(EXCERPT PROVIDED):
George W. Bush's decision to withdraw from the 1972 Anti-Ballistic Missile Treaty shows that American unilateralism is alive and well. In that regard at least, Sept. 11 changed little in American foreign policy.
After the terrorist attacks, some expected and many hoped that President Bush would adopt a more multilateral approach to foreign policy. It was a hope shared even by his father, who said on Sept. 14: "Just as Pearl Harbor awakened this country from the notion that we could somehow avoid the call to duty and to defend freedom in Europe and Asia in World War II, so, too, should this most recent surprise attack erase the concept in some quarters that America can somehow go it alone in the fight against terrorism or in anything else for that matter." Within hours of the attacks, the United States asked the United Nations to pass a resolution condemning those responsible. With U.S. encouragement, America's NATO partners fulfilled their treaty obligations and pledged to come to its defense. Instead of lashing out alone, the Bush administration assembled a broad international coalition to fight the scourge of terrorism.
It soon became clear, however, that the administration's commitment to multilateral action was tactical rather than strategic. When others extended a helping hand on matters of immediate need, the United States graciously accepted. Foreign cooperation in tracking down those responsible for the Sept. 11 attacks, sharing critical intelligence and shutting down financial networks that sustain terrorist operations all served Washington's goal of defeating Qaida.
The Bush administration was nonetheless determined to set the pace and level of cooperation. "Either you are with us or you are with the terrorists," President Bush declared, making clear that Washington, not other capitals, would determine which was which.
Where foreign cooperation was not necessary, the administration went its own way. Judging that it could win the war in Afghanistan largely on its own, it turned down multiple offers of military assistance from European allies, thus trivializing NATO's commitment to collective self-defense that was so rapidly invoked on Sept. 12.
And if some had hoped that the administration would abandon its rejectionist stance on key international treaties after Sept. 11, they were sorely disappointed. After standing alone in Bonn last July as the nations of the world finalized an agreement on reducing greenhouse gases, the administration had promised to generate new proposals of its own. Yet the U.S. delegation arrived empty-handed for the next round of talks, in Marrakech in October. Its only task appeared to be to make sure nothing happened at the conference that might harm U.S. interests.

(EXTRACTED INFORMATION):
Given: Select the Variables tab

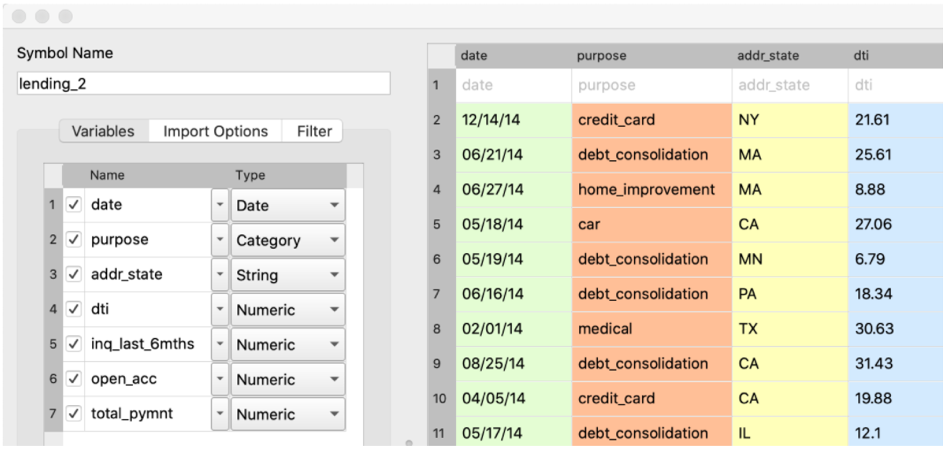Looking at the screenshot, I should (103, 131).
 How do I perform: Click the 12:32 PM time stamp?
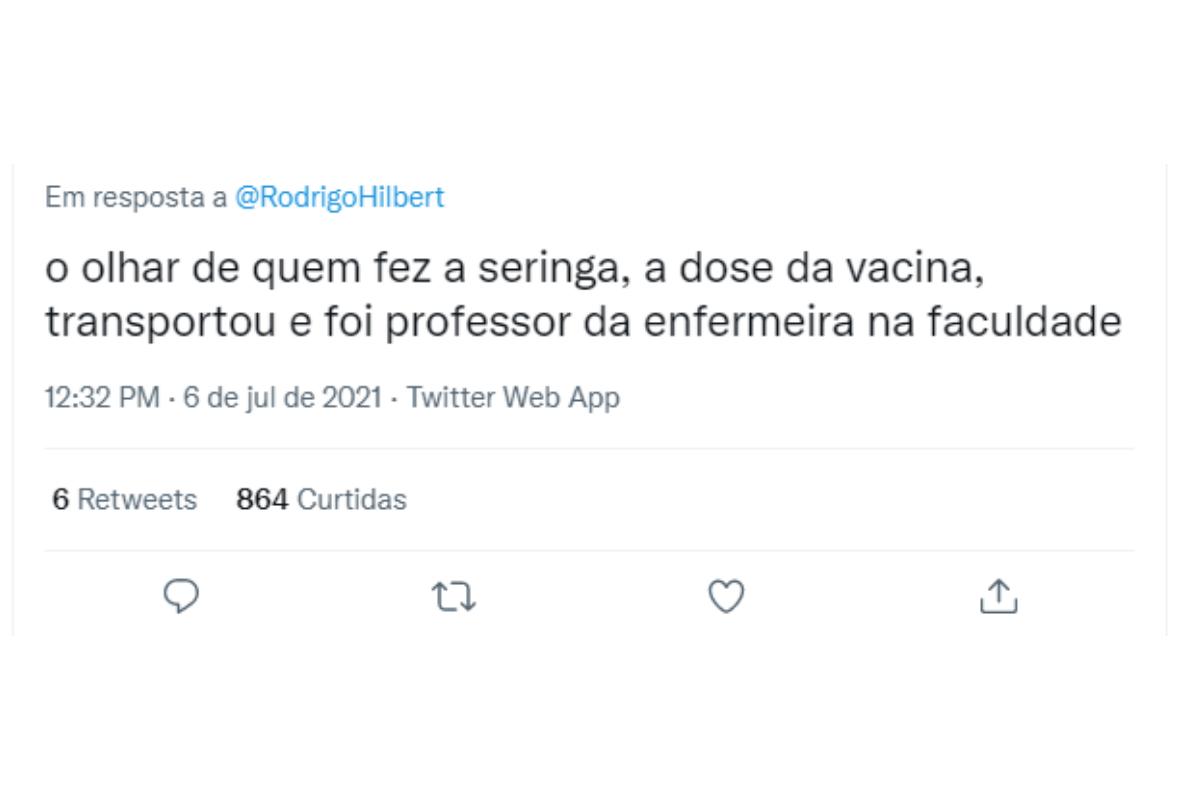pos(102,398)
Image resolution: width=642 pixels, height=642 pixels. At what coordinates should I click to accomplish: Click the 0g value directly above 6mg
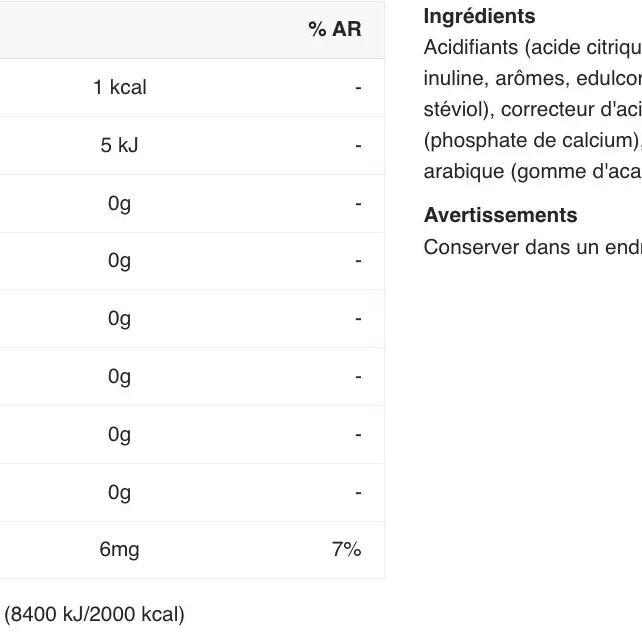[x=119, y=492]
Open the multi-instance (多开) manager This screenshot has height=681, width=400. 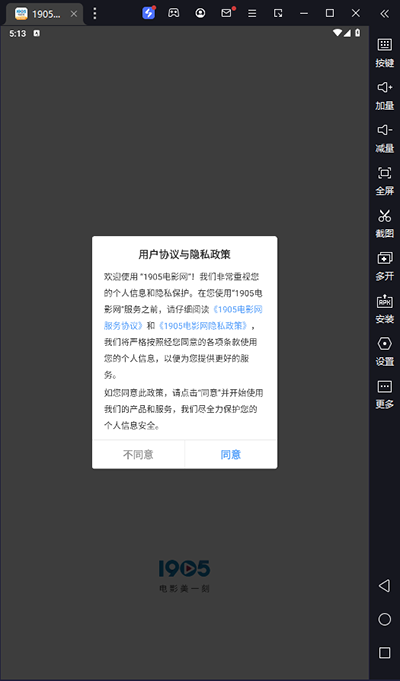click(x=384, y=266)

...

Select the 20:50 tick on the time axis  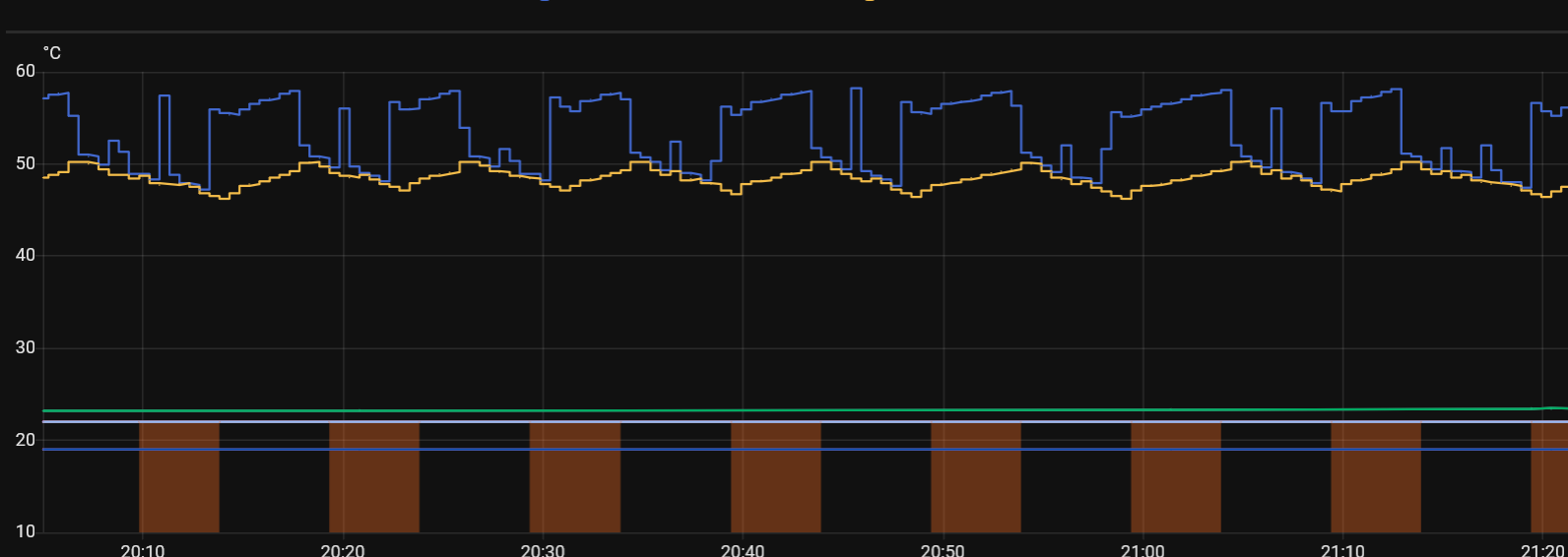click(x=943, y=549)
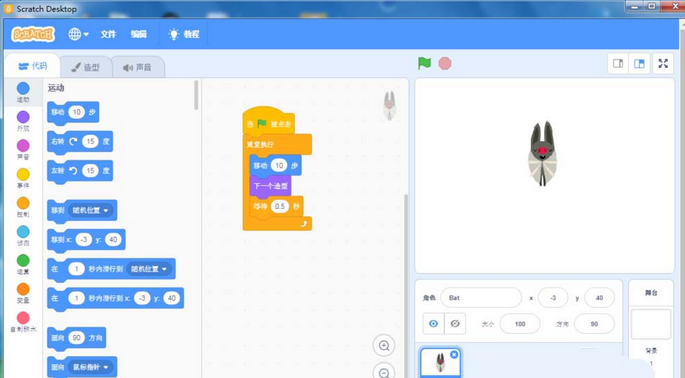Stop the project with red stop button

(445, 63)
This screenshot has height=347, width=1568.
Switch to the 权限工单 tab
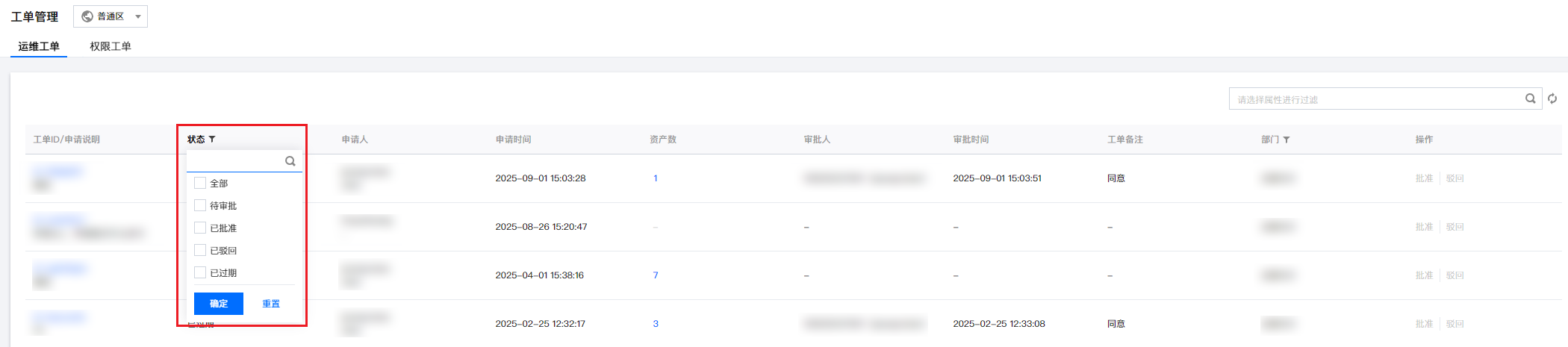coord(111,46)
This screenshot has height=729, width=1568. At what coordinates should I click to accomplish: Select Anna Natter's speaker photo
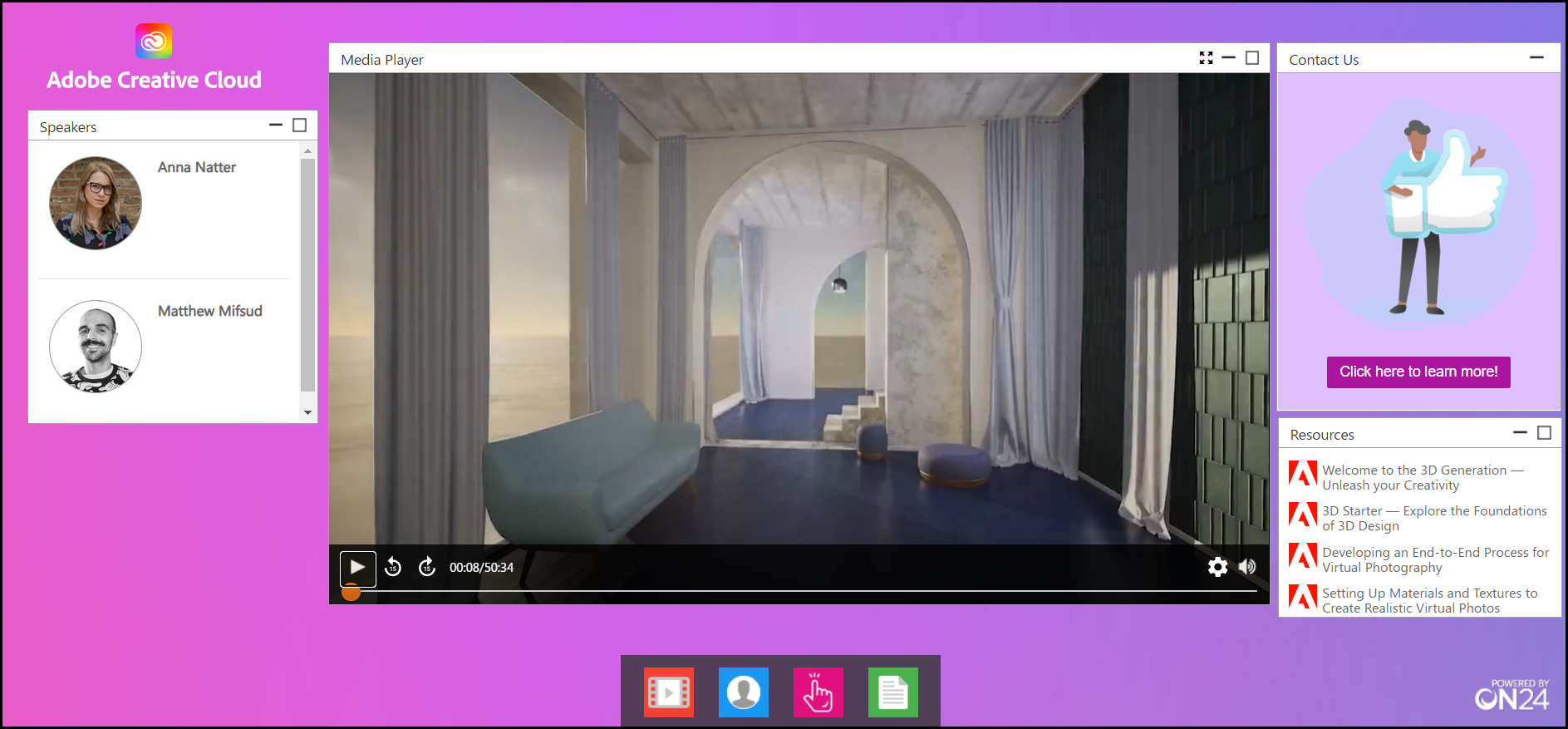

(WHAT IS REQUIRED):
According to the opinion piece on American unilateralism after Sept. 11, in which city did the U.S. delegation arrive empty-handed for the round of talks held in October?

(YOUR RESPONSE):
Marrakech